### Set exercise
Locate each row below that contains the word "gear", and copy every such row in full.

### Raw data
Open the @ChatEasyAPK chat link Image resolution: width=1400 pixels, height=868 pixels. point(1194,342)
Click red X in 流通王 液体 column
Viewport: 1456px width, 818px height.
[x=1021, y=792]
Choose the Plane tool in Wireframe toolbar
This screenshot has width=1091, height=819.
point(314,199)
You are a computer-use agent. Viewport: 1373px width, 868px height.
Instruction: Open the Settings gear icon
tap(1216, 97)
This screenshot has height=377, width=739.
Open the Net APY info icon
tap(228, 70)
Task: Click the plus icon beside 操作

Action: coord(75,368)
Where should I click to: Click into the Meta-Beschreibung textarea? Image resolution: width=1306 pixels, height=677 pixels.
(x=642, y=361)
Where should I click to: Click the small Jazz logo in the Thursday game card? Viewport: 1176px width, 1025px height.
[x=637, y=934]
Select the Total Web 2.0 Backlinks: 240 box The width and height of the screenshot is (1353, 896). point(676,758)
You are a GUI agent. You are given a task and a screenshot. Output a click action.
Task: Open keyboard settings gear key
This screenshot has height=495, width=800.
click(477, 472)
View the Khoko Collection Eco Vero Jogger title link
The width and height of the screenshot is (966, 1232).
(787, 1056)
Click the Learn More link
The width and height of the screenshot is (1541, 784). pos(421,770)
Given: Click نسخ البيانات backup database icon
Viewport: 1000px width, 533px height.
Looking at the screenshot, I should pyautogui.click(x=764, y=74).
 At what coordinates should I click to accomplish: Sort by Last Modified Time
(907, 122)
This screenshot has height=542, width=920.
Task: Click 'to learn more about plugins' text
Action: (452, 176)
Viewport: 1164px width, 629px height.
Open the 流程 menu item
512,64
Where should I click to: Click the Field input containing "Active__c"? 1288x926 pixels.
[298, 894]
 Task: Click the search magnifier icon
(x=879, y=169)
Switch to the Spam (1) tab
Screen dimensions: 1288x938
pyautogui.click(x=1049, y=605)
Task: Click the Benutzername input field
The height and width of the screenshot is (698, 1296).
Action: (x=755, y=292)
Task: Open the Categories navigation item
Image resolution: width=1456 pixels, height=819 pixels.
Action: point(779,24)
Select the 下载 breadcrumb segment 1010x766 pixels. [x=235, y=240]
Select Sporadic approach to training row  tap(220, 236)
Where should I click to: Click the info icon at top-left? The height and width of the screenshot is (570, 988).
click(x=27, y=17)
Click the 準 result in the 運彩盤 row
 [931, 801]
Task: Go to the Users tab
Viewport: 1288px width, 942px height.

### Exercise output
Instruction: Open the Settings gear icon
Task: Open keyboard settings gear key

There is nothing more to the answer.